- REQUIREMENT:
Reproduce all of the following data verbatim.

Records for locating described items
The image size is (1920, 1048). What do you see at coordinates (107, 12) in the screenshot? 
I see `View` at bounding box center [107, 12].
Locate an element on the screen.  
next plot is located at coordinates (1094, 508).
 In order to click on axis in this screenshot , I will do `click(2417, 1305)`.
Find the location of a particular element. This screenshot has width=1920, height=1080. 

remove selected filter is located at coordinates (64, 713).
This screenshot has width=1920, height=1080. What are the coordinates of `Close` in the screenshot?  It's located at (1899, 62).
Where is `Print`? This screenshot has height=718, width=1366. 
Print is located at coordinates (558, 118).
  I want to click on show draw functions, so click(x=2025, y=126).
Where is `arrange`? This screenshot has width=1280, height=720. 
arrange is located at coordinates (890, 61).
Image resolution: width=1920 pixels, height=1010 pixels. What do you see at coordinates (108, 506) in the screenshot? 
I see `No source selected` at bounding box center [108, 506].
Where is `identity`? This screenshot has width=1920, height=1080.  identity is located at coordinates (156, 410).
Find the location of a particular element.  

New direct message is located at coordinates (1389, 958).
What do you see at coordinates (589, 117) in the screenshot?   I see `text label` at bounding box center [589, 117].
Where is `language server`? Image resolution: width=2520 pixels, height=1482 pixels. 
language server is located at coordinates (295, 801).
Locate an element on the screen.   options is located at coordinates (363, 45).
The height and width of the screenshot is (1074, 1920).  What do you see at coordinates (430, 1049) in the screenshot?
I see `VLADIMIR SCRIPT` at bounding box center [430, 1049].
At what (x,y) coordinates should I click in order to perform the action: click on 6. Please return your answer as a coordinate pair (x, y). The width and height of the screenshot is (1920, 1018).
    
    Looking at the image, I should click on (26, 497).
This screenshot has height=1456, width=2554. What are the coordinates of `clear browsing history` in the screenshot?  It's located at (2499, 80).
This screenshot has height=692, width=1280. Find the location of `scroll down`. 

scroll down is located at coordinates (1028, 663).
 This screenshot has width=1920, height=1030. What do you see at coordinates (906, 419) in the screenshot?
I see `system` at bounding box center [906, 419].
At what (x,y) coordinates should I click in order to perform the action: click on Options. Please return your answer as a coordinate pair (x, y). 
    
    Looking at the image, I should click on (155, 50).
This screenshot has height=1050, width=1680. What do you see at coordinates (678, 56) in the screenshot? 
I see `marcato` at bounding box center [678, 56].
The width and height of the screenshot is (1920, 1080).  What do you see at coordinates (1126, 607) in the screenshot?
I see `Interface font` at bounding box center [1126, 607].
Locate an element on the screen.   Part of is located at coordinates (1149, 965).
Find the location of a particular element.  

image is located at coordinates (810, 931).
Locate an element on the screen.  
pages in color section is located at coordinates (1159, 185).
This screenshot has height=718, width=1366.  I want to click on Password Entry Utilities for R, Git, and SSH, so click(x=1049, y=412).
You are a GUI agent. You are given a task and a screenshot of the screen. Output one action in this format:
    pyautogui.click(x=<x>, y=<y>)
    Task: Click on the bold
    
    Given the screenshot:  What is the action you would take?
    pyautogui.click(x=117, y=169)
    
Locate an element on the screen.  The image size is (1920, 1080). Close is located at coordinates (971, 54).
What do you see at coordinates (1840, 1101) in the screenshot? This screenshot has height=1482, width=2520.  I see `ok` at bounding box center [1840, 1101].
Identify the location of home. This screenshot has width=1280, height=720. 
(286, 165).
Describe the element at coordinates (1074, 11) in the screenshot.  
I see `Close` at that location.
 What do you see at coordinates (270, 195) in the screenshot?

- SOLUTION:
The image size is (1920, 1048). What do you see at coordinates (107, 12) in the screenshot? 
I see `View` at bounding box center [107, 12].
Locate an element on the screen.  
next plot is located at coordinates (1094, 508).
 In order to click on axis in this screenshot , I will do `click(2417, 1305)`.
Find the location of a particular element. This screenshot has width=1920, height=1080. 

remove selected filter is located at coordinates (64, 713).
This screenshot has width=1920, height=1080. What are the coordinates of `Close` in the screenshot?  It's located at (1899, 62).
Where is `Print`? This screenshot has height=718, width=1366. 
Print is located at coordinates (558, 118).
  I want to click on show draw functions, so click(x=2025, y=126).
Where is `arrange`? This screenshot has width=1280, height=720. 
arrange is located at coordinates (890, 61).
Image resolution: width=1920 pixels, height=1010 pixels. What do you see at coordinates (108, 506) in the screenshot? 
I see `No source selected` at bounding box center [108, 506].
Where is `identity`? This screenshot has width=1920, height=1080.  identity is located at coordinates (156, 410).
Find the location of a particular element.  

New direct message is located at coordinates (1389, 958).
What do you see at coordinates (589, 117) in the screenshot?   I see `text label` at bounding box center [589, 117].
Where is `language server`? Image resolution: width=2520 pixels, height=1482 pixels. 
language server is located at coordinates (295, 801).
Locate an element on the screen.   options is located at coordinates (363, 45).
The height and width of the screenshot is (1074, 1920).  What do you see at coordinates (430, 1049) in the screenshot?
I see `VLADIMIR SCRIPT` at bounding box center [430, 1049].
At what (x,y) coordinates should I click in order to perform the action: click on 6. Please return your answer as a coordinate pair (x, y). The width and height of the screenshot is (1920, 1018).
    
    Looking at the image, I should click on (26, 497).
This screenshot has height=1456, width=2554. What are the coordinates of `clear browsing history` in the screenshot?  It's located at (2499, 80).
This screenshot has height=692, width=1280. Find the location of `scroll down`. 

scroll down is located at coordinates (1028, 663).
 This screenshot has width=1920, height=1030. What do you see at coordinates (906, 419) in the screenshot?
I see `system` at bounding box center [906, 419].
At what (x,y) coordinates should I click in order to perform the action: click on Options. Please return your answer as a coordinate pair (x, y). 
    
    Looking at the image, I should click on (155, 50).
This screenshot has height=1050, width=1680. What do you see at coordinates (678, 56) in the screenshot? 
I see `marcato` at bounding box center [678, 56].
The width and height of the screenshot is (1920, 1080).  What do you see at coordinates (1126, 607) in the screenshot?
I see `Interface font` at bounding box center [1126, 607].
Locate an element on the screen.   Part of is located at coordinates (1149, 965).
Find the location of a particular element.  

image is located at coordinates (810, 931).
Locate an element on the screen.  
pages in color section is located at coordinates (1159, 185).
This screenshot has height=718, width=1366.  I want to click on Password Entry Utilities for R, Git, and SSH, so click(x=1049, y=412).
You are a GUI agent. You are given a task and a screenshot of the screen. Output one action in this format:
    pyautogui.click(x=<x>, y=<y>)
    Task: Click on the bold
    
    Given the screenshot:  What is the action you would take?
    pyautogui.click(x=117, y=169)
    
Locate an element on the screen.  The image size is (1920, 1080). Close is located at coordinates (971, 54).
What do you see at coordinates (1840, 1101) in the screenshot? This screenshot has height=1482, width=2520.  I see `ok` at bounding box center [1840, 1101].
Identify the location of home. This screenshot has width=1280, height=720. 
(286, 165).
Describe the element at coordinates (1074, 11) in the screenshot.  
I see `Close` at that location.
 What do you see at coordinates (270, 195) in the screenshot?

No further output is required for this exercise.